— Exercise directions —
Rename "Switch to" to "Go to" in the part of the data that opens with the line containing "Image resolution: width=588" and runs through the end, and give back only that part with nothing else changed. Leave the pictures out.

— Excerpted records —
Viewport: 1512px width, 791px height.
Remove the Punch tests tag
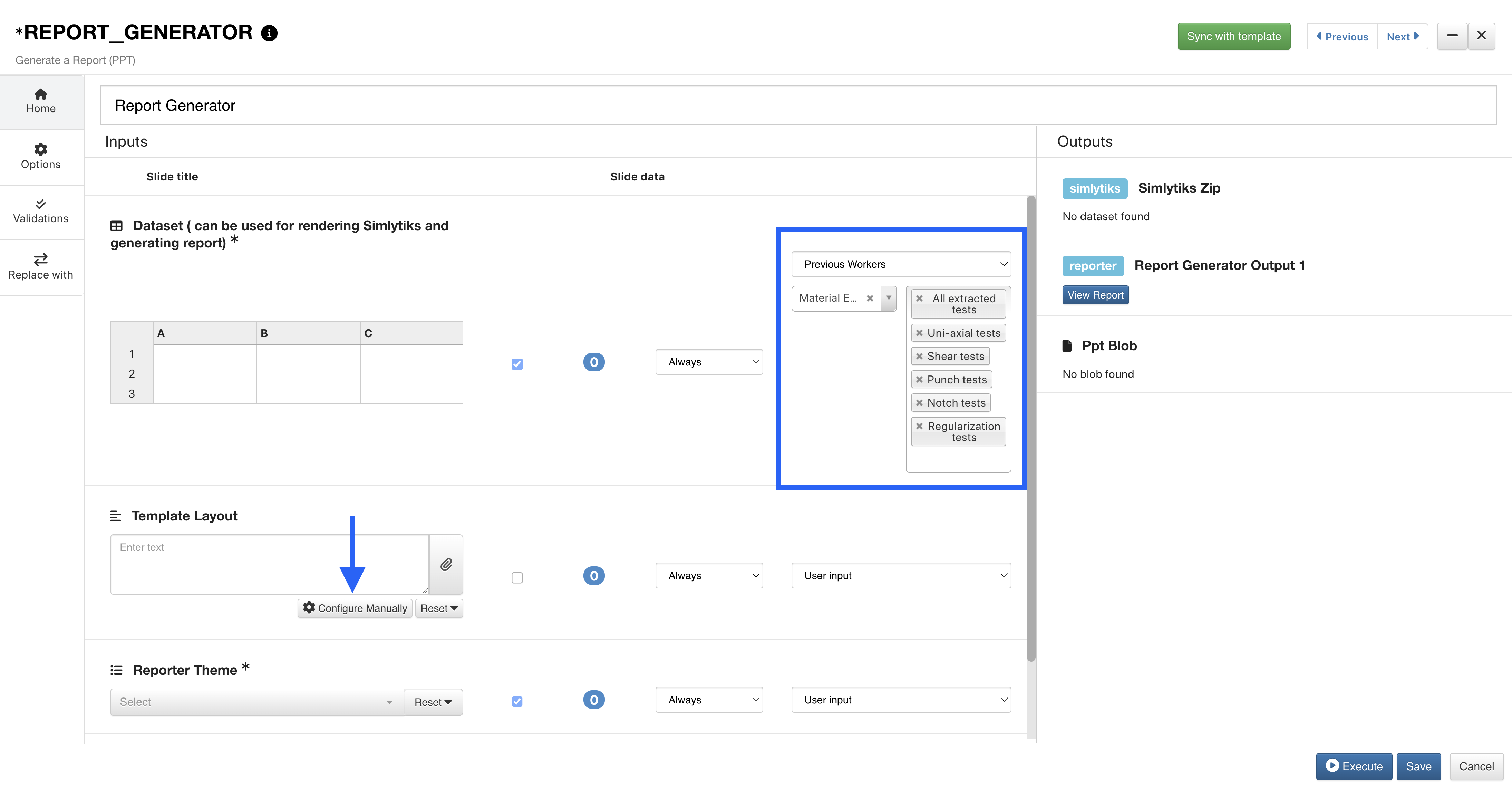tap(920, 380)
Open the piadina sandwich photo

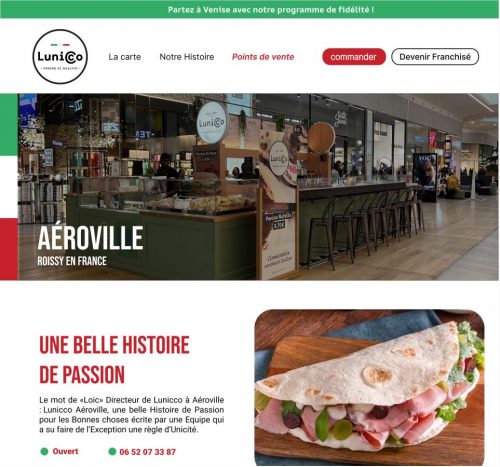[x=369, y=388]
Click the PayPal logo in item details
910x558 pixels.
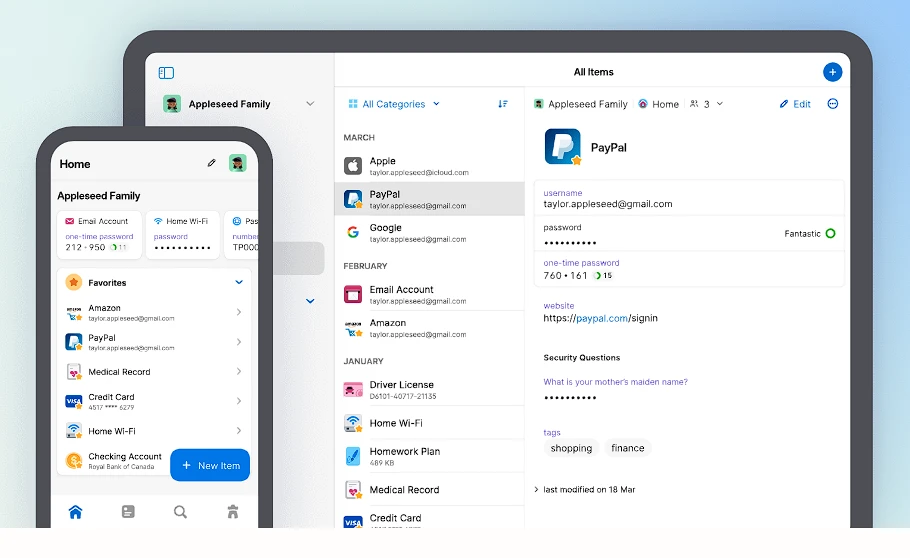[562, 147]
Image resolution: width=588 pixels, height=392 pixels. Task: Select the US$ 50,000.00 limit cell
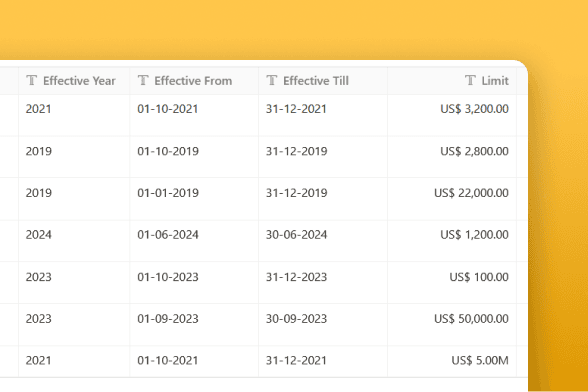452,324
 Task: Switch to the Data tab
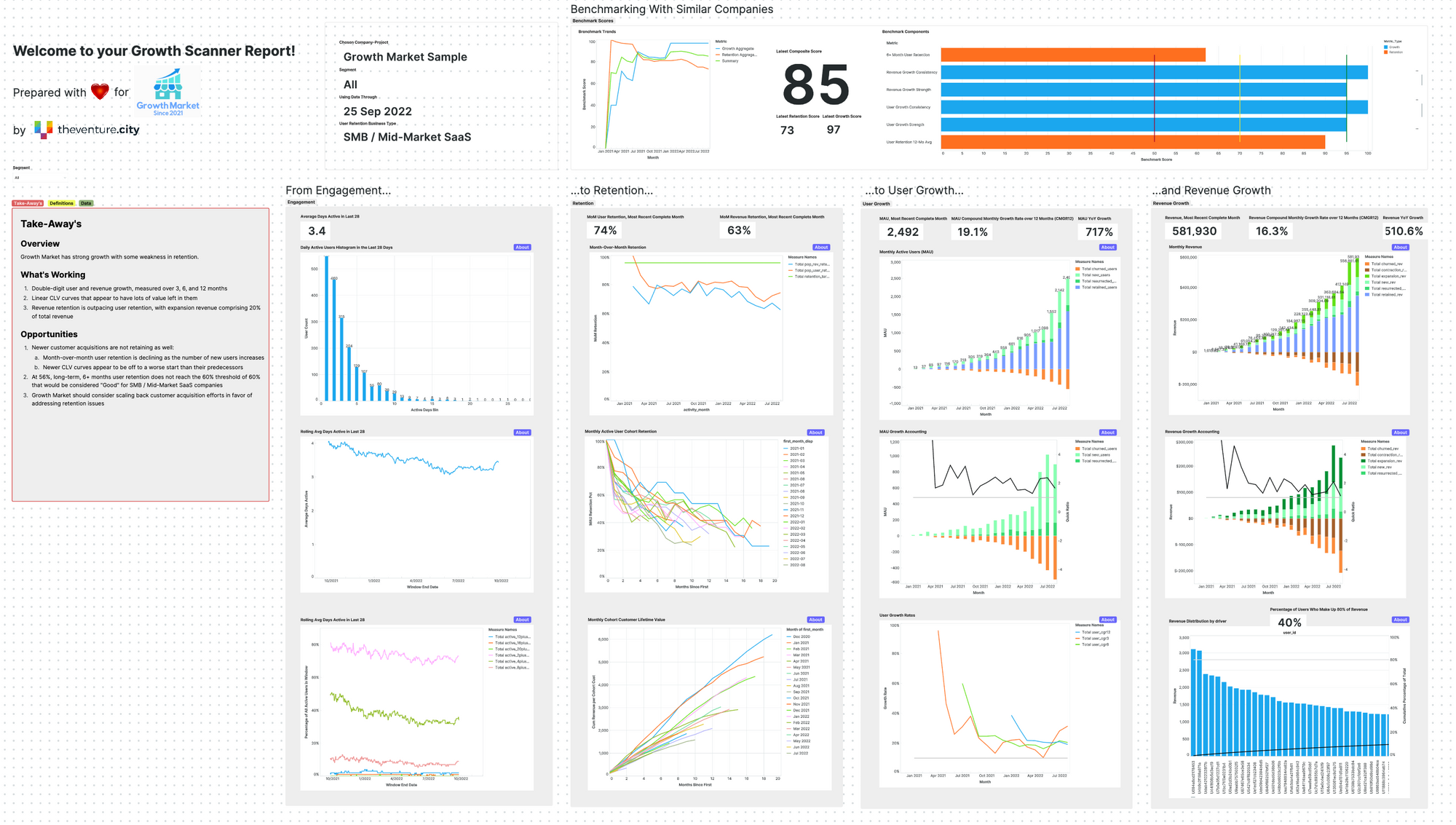coord(86,203)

— Result for this task —
Image resolution: width=588 pixels, height=392 pixels. Task: Select the US$ 50,000.00 limit cell
452,324
 Task: Go to the Data tab
coord(86,203)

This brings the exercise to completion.